El ejército iraní ha derribado un drone MQ-9 Reaper estadounidense en la madrugada del martes, horas después de que la administración Trump lanzara lo que denominó «ataques de autodefensa» contra el sur de Irán. El incidente supone una escalada directa en las hostilidades entre ambos países y complica los esfuerzos por lograr una salida diplomática al conflicto.
El Cuerpo de la Guardia Revolucionaria Islámica (IRGC) confirmó el derribo en un comunicado difundido por las agencias de noticias iraníes, en el que asegura que el aparato fue abatido tras violar el espacio aéreo iraní. Según fuentes militares citadas por la agencia estatal IRNA, el drone fue interceptado por sistemas de defensa antiaérea en una zona no especificada del sur del país.
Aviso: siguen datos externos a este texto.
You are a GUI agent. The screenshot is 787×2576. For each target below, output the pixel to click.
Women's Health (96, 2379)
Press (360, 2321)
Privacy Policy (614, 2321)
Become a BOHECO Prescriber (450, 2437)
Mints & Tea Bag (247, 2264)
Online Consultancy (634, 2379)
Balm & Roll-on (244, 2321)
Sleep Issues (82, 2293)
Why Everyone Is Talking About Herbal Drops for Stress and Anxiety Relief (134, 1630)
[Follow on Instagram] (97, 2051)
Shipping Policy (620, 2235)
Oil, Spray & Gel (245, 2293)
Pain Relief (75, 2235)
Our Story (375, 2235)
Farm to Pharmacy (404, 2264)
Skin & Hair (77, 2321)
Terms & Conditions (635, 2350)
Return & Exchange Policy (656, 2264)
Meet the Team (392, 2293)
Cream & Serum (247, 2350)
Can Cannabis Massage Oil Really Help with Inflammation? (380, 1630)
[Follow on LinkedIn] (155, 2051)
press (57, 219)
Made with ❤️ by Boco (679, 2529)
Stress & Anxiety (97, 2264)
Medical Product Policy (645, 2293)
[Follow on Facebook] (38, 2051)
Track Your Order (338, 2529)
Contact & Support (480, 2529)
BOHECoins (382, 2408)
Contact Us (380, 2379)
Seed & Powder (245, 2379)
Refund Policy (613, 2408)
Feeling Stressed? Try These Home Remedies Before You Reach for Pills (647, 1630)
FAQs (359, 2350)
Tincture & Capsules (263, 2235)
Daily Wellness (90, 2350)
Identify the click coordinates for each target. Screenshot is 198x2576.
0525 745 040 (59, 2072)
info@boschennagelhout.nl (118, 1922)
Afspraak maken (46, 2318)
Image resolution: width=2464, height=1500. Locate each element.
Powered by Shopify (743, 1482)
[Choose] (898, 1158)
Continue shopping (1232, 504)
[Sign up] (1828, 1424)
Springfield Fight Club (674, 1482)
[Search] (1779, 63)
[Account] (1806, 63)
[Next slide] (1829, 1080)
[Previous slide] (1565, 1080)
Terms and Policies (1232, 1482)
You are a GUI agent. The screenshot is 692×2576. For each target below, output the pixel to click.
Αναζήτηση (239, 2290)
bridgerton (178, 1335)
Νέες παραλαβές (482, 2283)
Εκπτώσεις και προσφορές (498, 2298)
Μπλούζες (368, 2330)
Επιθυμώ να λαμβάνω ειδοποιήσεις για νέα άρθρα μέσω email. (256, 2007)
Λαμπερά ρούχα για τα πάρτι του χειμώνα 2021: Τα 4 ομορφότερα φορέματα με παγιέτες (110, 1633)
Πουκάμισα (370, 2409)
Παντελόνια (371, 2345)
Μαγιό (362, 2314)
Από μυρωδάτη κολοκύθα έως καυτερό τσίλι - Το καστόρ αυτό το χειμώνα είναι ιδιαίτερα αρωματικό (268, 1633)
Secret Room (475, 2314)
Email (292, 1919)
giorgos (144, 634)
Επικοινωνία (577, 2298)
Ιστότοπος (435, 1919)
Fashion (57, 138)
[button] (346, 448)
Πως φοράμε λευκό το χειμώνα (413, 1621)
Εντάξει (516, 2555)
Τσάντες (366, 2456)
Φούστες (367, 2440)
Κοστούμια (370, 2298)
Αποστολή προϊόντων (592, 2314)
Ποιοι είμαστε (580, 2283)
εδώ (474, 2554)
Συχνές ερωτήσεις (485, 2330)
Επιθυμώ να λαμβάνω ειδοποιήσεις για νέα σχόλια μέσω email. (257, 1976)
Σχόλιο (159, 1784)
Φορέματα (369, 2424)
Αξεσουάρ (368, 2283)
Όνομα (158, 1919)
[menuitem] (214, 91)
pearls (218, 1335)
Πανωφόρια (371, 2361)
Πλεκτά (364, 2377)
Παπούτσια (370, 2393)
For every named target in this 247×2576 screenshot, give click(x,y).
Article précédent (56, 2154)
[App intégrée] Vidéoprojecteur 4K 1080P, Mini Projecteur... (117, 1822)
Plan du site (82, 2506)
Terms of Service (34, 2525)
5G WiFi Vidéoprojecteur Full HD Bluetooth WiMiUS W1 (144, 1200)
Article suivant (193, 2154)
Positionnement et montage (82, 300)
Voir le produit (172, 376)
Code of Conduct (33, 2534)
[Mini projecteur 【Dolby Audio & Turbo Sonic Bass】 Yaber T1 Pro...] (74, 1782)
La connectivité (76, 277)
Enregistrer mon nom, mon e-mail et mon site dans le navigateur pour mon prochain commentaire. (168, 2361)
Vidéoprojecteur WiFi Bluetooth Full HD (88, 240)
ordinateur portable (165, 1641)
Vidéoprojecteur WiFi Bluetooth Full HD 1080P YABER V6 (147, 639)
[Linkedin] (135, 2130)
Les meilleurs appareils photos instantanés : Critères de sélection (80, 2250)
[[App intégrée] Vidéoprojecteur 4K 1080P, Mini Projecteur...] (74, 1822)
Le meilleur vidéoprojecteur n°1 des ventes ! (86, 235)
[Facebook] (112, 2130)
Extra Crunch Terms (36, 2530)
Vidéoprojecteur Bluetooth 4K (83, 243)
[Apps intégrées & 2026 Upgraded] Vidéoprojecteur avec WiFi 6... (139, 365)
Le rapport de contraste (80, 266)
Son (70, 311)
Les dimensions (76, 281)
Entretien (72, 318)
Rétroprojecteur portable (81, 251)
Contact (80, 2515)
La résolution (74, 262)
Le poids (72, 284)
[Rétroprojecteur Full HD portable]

Los ataques lanzados por Estados Unidos el lunes, bautizados como «operación de autodefensa», se dirigieron contra posiciones del IRGC en las provincias de Hormozgán y Bushehr, según informó el Pentágono. La acción militar estadounidense se produjo después de que un ataque con drones contra un buque de guerra estadounidense en el golfo Pérsico quedara sin esclarecer.
Un drone clave en la vigilancia regional
El MQ-9 Reaper es un vehículo aéreo no tripulado de gran autonomía, utilizado principalmente para misiones de vigilancia, reconocimiento y ataque selectivo. Su derribo supone una pérdida significativa para Estados Unidos, que lo emplea de forma habitual en la región para monitorizar los movimientos militares iraníes y las rutas marítimas del golfo Pérsico.
El presidente iraní, Masoud Pezeshkian, ha convocado una reunión urgente del Consejo Supremo de Seguridad Nacional para evaluar la respuesta al ataque estadounidense. En un discurso televisado, Pezeshkian declaró: «La nación iraní no tolerará ninguna violación de su soberanía. Nos reservamos el derecho a responder en el momento y lugar que consideremos oportunos».
La nación iraní no tolerará ninguna violación de su soberanía. Nos reservamos el derecho a responder en el momento y lugar que consideremos oportunos.
La escalada se produce cuando las negociaciones indirectas entre Washington y Teherán a través de mediadores qataríes se habían reanudado apenas la semana pasada. Analistas apuntan que estos incidentes militares podrían cerrar definitivamente la vía diplomática y conducir a una confrontación abierta en la región.